ACLS Mourns the Passing of Frederick M. Bohen


Frederick M. Bohen, who served as chair of the ACLS Investment Committee from 1998 until 2003 and as a member of its Board of Directors from 1998 until 2007, died on March 14, 2015 in New York at the age of 77.   He remained a valued member of the Investment Committee after serving as chair.  "Fred’s dedicated service significantly strengthened ACLS," said Council president Pauline Yu.  "He re-designed our investment program and guided the Investment Committee in the diversification of our portfolio.  Fred recruited new expert professionals to the Committee and led its deliberations with focus, diligence, and prudence.  The results of his stewardship are remarkable:  when he assumed the chair of the Committee, the ACLS endowment was valued at approximately $50 Million; at the end of 2014, the value stood at $116.5 Million."

Fred was executive vice president of the Rockefeller University when he joined ACLS.   He retired from that post, in 1999, but returned to Rockefeller as executive vice president (acting) from 2002 to 2005. Before that, he held executive positions at Brown University and the University of Minnesota and served as assistant secretary for management and budget of the federal Department of Health and Human Services during the Carter administration.

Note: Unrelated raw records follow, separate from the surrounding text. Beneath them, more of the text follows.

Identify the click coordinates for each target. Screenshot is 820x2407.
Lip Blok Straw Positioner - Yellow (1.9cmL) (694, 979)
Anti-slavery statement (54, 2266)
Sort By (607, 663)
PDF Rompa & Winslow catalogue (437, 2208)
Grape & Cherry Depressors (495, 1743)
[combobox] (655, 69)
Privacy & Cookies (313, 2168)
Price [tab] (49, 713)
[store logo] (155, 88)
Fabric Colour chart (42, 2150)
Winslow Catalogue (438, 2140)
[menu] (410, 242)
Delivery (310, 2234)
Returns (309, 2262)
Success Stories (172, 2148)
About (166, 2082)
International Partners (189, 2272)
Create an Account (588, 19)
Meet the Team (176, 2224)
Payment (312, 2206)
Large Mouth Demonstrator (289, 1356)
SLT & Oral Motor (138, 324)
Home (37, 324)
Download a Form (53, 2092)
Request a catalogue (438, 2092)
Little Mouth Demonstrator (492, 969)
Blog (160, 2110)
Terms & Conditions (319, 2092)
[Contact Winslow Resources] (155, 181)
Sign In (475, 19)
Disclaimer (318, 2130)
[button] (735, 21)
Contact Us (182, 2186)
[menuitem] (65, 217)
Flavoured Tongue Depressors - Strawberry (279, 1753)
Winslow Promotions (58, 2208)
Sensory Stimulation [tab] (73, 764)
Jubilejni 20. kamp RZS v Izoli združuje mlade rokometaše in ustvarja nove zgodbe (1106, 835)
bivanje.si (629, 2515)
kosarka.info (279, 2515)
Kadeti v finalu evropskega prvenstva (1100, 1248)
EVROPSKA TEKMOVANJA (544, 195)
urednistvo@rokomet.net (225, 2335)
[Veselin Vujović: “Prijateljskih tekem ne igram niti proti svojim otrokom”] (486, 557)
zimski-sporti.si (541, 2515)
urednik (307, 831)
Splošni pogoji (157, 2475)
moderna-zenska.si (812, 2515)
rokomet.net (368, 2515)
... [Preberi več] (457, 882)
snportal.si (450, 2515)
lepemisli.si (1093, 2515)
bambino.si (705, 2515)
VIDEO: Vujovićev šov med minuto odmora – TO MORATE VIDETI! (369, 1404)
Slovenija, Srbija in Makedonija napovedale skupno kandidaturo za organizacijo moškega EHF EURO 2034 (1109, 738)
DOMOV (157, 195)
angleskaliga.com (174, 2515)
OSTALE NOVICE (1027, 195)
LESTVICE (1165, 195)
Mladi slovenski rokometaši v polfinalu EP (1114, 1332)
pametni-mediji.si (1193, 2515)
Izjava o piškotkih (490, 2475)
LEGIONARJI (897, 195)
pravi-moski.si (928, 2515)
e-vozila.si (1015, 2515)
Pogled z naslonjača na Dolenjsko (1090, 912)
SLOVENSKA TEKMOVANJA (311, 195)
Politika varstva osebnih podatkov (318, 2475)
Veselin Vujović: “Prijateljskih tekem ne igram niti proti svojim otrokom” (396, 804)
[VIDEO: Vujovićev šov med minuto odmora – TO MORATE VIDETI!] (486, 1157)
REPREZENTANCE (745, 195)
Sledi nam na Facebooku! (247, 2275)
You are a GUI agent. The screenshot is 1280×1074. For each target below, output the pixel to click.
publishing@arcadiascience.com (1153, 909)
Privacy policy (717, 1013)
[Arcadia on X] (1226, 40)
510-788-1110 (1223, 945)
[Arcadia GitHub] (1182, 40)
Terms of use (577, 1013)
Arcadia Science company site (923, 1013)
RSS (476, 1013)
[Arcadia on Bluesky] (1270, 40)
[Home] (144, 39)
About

Bohen was an independent outside director of the APACHE Corporation and a founding trustee of the Teak Fellowship. He  served on other corporate boards and as a trustee of Stephens College. He earned his A.B. degree at Harvard College and his M.P.A. from the Woodrow Wilson School at Princeton University

“Another achievement of Fred’s wise leadership was the acquisition of our current office space,” said President Yu.  “In 2001, our lease on rental space was expiring and search for workable alternatives had been unavailing.  Fred independently identified the possibility of purchasing the condominium unit at 633 Third Avenue we now occupy and convinced president D’Arms and the Board of the long-term promise of the investment.  Fred was right:  not only has the new location proven convenient, but the value of the unit has appreciated several-fold.”

“Quantitative measures, however, cannot begin to convey the rewarding experience of working with Fred,” Ms. Yu continued.  “He was unfailingly gracious and thoughtful, yet also determined and rigorous in all dealings.  We mourn his loss and will prize his memory.”